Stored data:
◇ ◇ ◇ ◇

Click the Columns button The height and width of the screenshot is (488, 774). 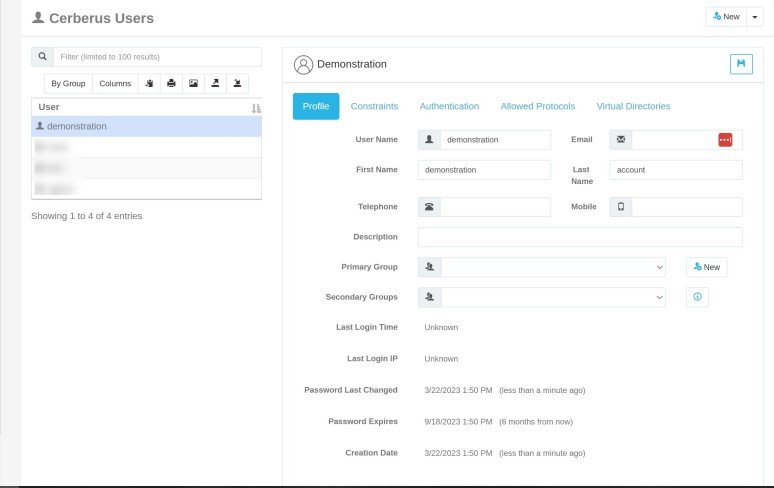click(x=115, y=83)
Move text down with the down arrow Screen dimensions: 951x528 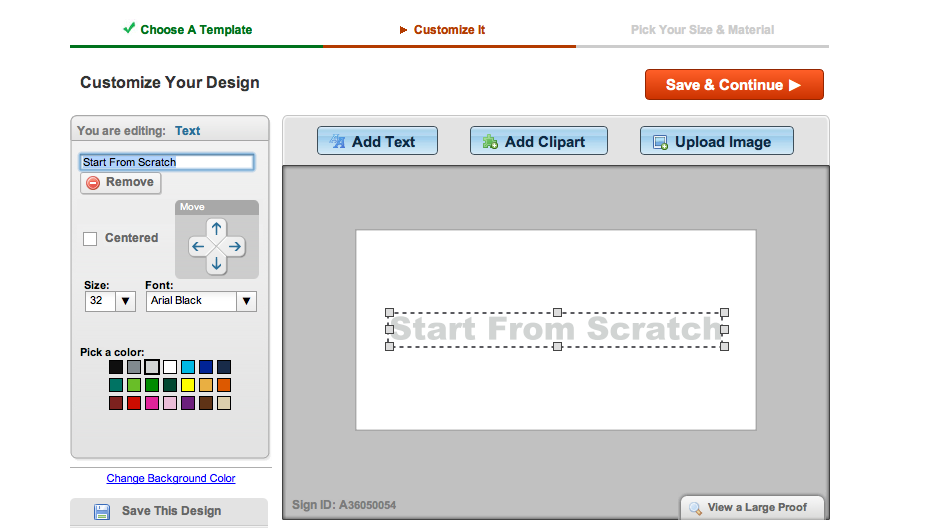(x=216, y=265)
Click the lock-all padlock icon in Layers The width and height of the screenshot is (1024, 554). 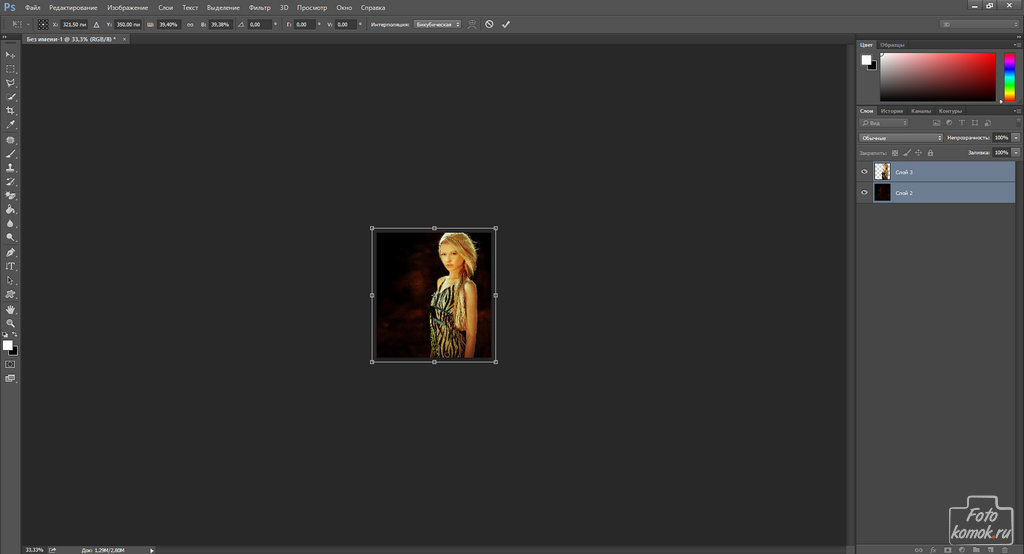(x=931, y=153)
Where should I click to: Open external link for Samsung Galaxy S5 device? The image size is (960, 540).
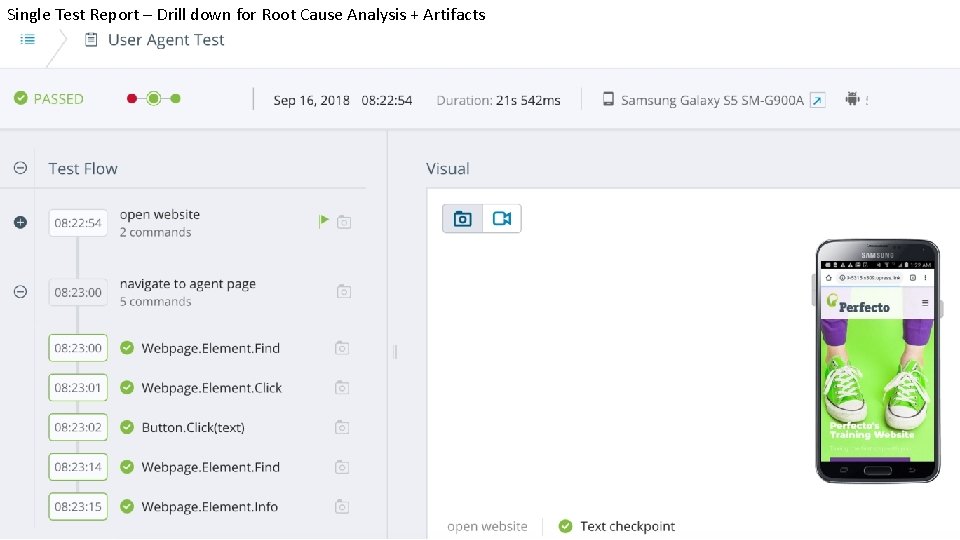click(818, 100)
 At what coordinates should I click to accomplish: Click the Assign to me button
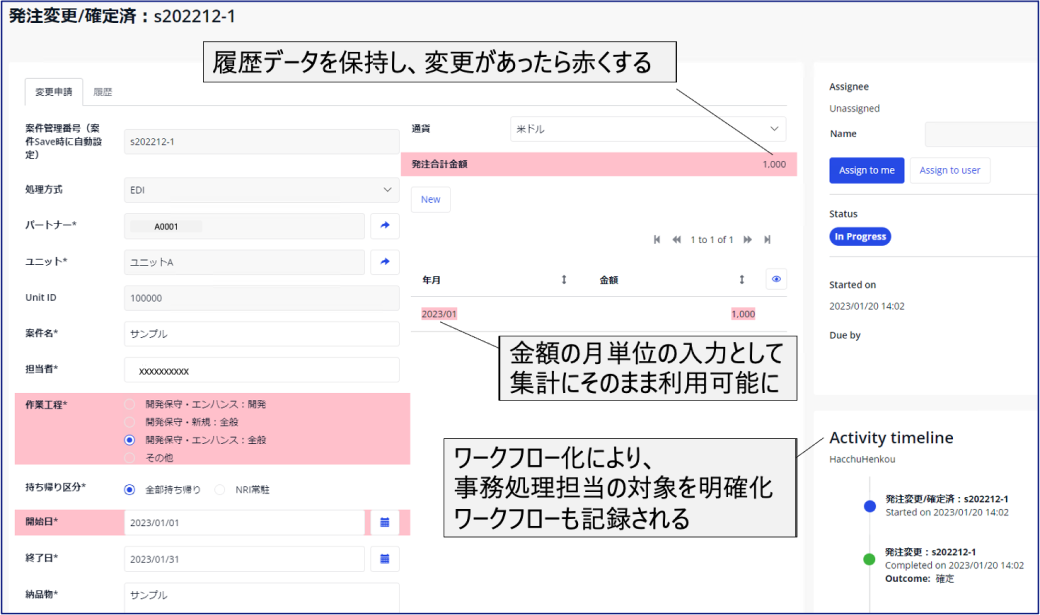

◇ ◇ ◇ ◇

## Aim of the task
Your answer must be exactly the lines from the one containing "Where should I" through the last line of the records above, both included, with every picture left out.

## Response area
Where should I click to: Open external link for Samsung Galaxy S5 device? The image size is (960, 540).
click(818, 100)
 At what coordinates should I click to accomplish: Click the Assign to me button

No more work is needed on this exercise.